Falando de Segurança


Paulo Franquilin


franquilin.pc@gmail.com


Morador de rua

Durmo na rua. Minha cama é o chão das calçadas, meu cobertor um pedaço de papelão ou um cobertor velho que alguém não queira mais. Minha alimentação depende do que encontrar no lixo, que vasculho, enquanto caminho pelas ruas ou da boa vontade de algumas pessoas que me dão restos de comida.

Normalmente as pessoas não me enxergam, pois pareço invisível quando circulo pelas praças arborizadas, onde tento me proteger do sol, sou uma pessoa que não tem família, pois a que tinha me abandonou, quando não tive mais condições de manter seu sustento e perdi meu emprego.
Os abrigos normalmente recebem pessoas como eu, mas exigem que a gente tome banho, não tome bebidas alcoólicas e nem use drogas, além de ter que obedecer algumas regras de convivência, que para mim são difíceis de cumprir, pois não sou acostumado com ordem e organização.

Assim é minha rotina, não sei se terei alimento para o dia, quando acordo meu corpo doí, pois passei frio durante a noite, dormindo sobre um pedaço de papelão, além de não poder ficar na calçada, logo a loja abre e se não sair me expulsam.

Minhas roupas estão em pedaços, sujas e não tenho hábito de tomar banho, pois não faz parte da minha rotina, sigo tentando achar o que comer nos lixos da cidade que me ignora.

Existem pessoas que se importam com aqueles que moram na rua, fazem caravanas distribuindo comida, levando roupas e cobertas para melhorar nossa vida, mas todos os esforços são insuficientes, por que somos muitos e os voluntários são poucos.

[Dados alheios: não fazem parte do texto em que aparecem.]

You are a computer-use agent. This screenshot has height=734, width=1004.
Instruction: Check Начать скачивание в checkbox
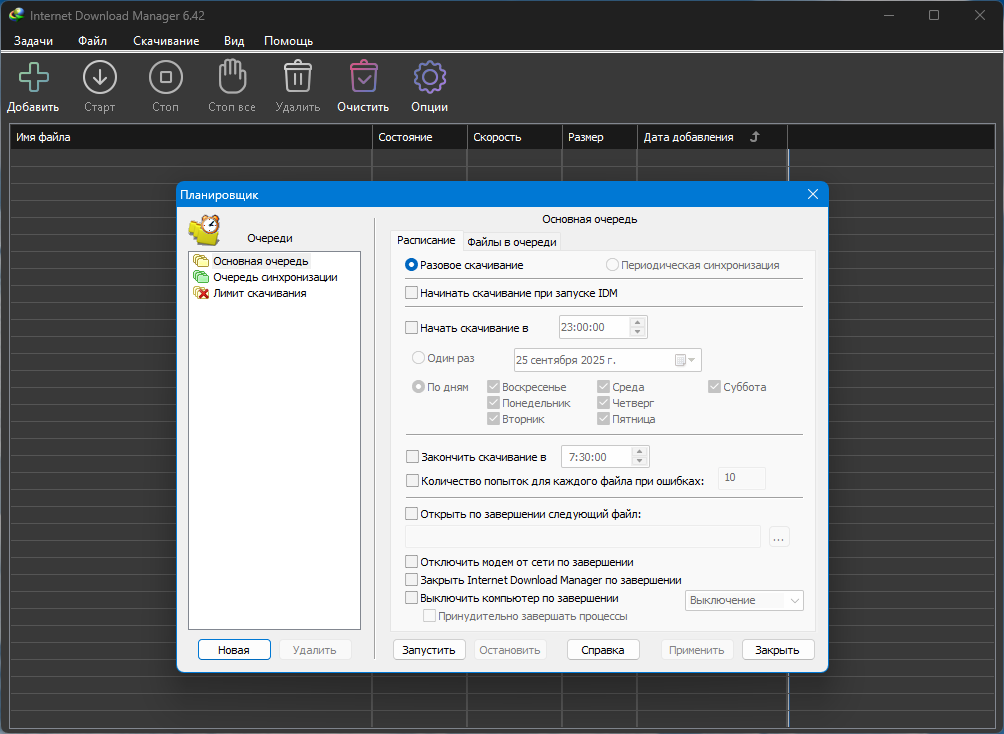tap(412, 327)
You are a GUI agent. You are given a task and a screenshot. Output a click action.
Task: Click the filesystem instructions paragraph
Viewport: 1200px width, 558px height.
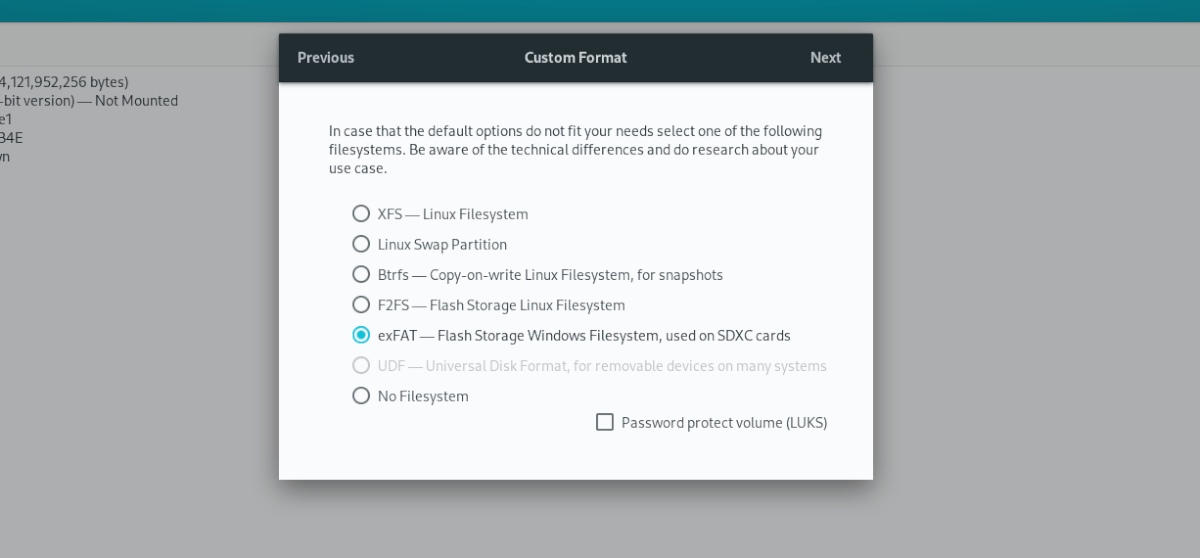click(575, 150)

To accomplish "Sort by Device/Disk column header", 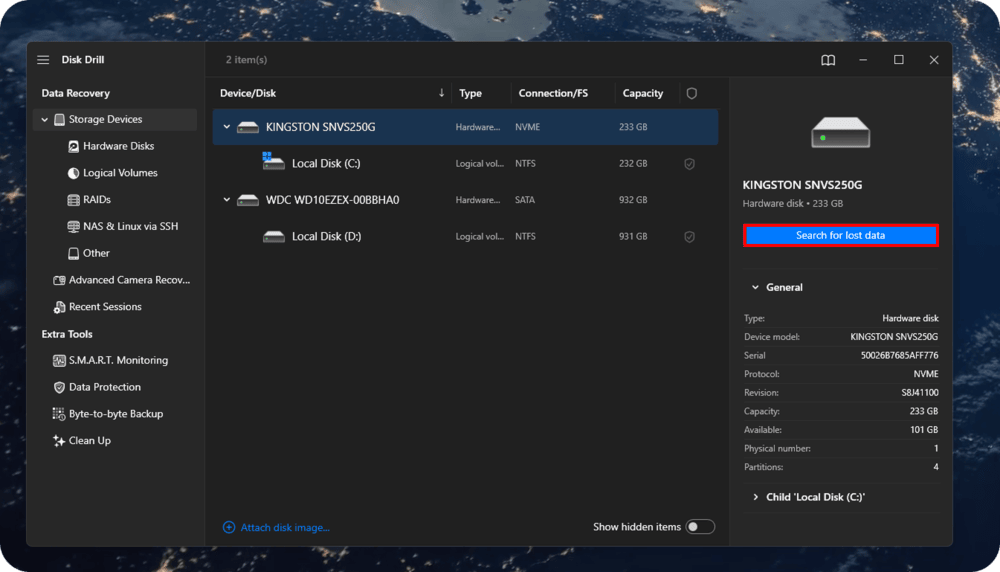I will [248, 93].
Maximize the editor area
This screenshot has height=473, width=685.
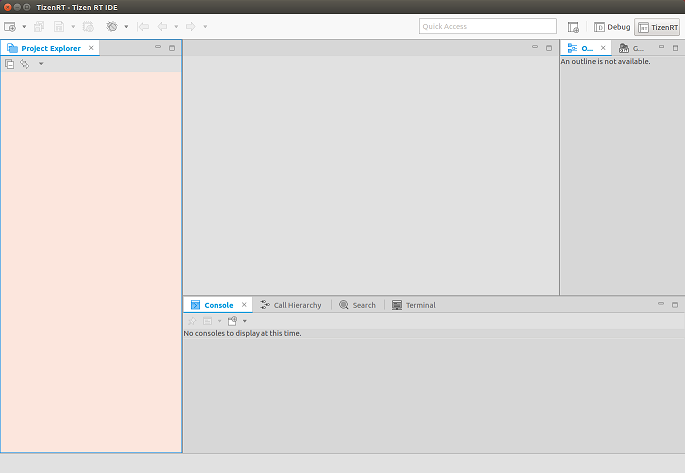549,48
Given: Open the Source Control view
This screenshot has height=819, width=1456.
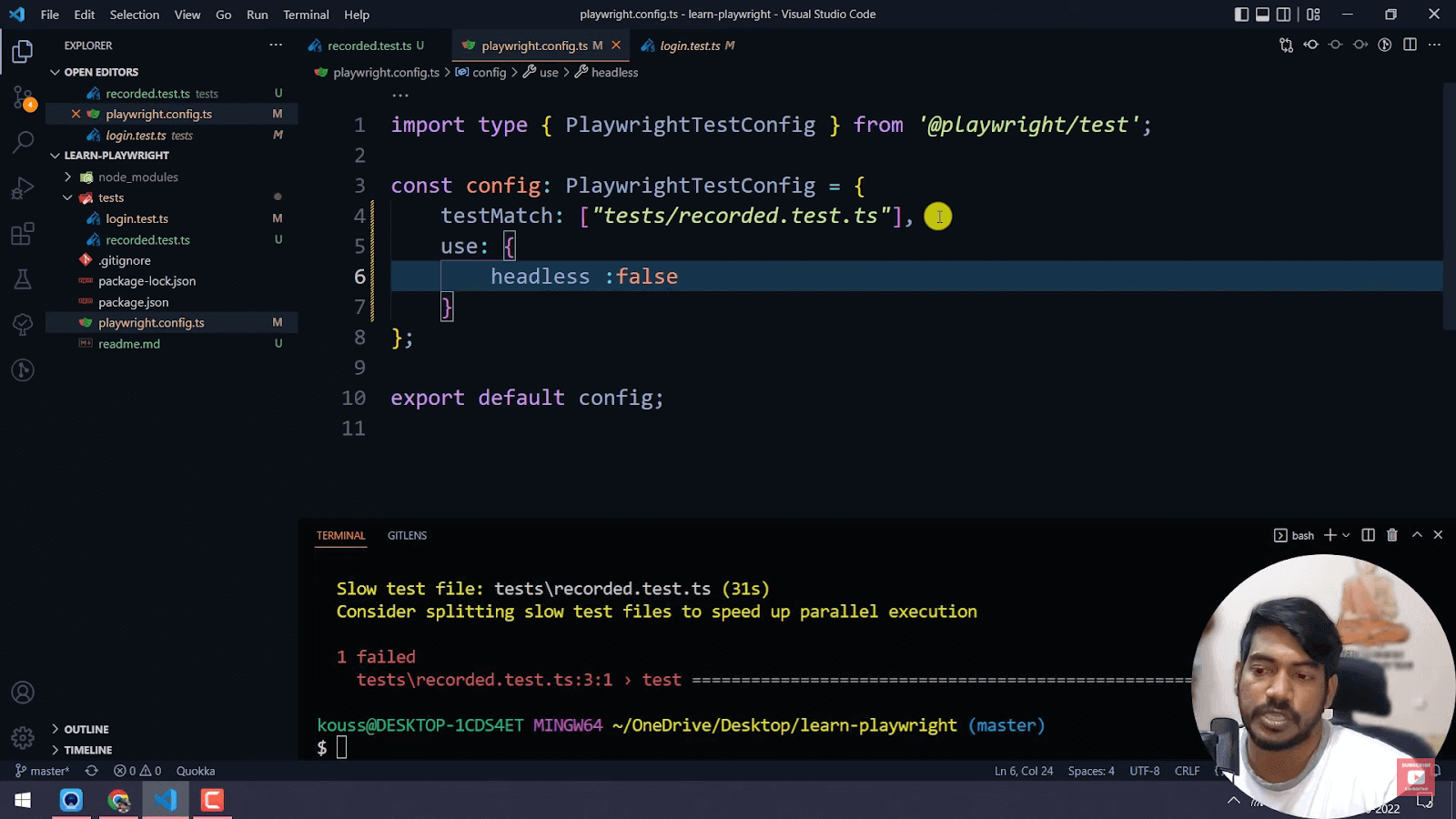Looking at the screenshot, I should click(x=23, y=97).
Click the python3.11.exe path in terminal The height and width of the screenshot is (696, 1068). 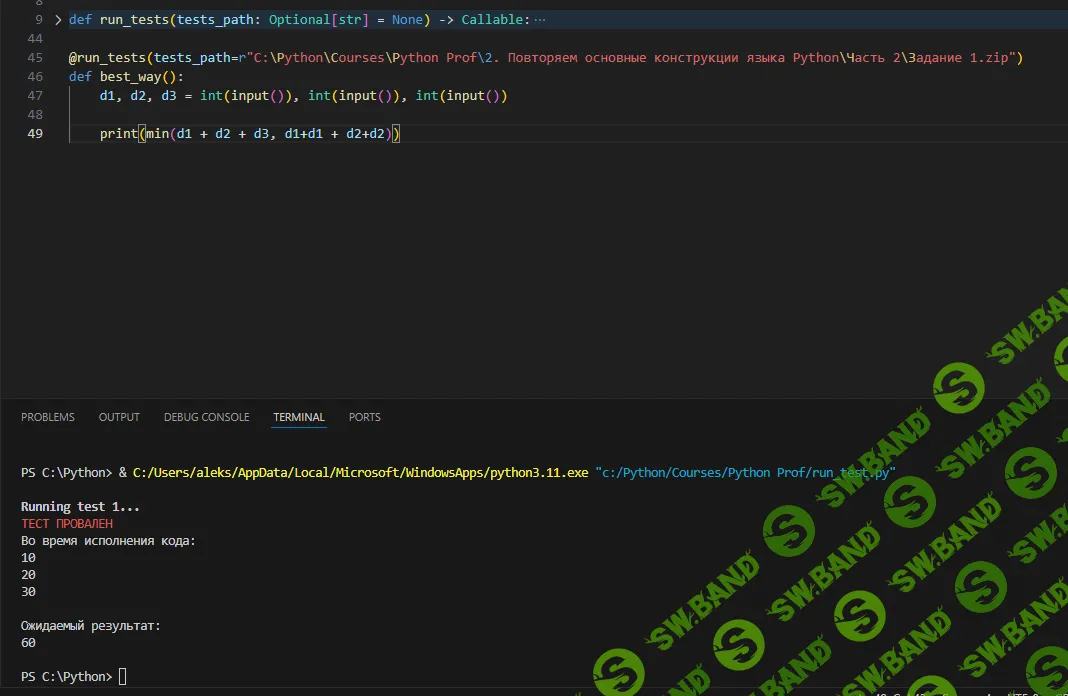360,472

Assisto notícias na televisão sobre maus tratos contra animais, inclusive com manifestações pedindo a prisão de um homem que chutou um cãozinho, fico triste pela morte do animal pela estupidez humana, mas penso nas vezes em que fui chutado com raiva por alguns comerciantes que não me queriam nas suas portas.

Não houve nenhuma manifestação pelo meu braço quebrado, que tive que tratar por conta própria, sem apoio de nenhum hospital, pois não tenho documentos, afinal não existo como cidadão.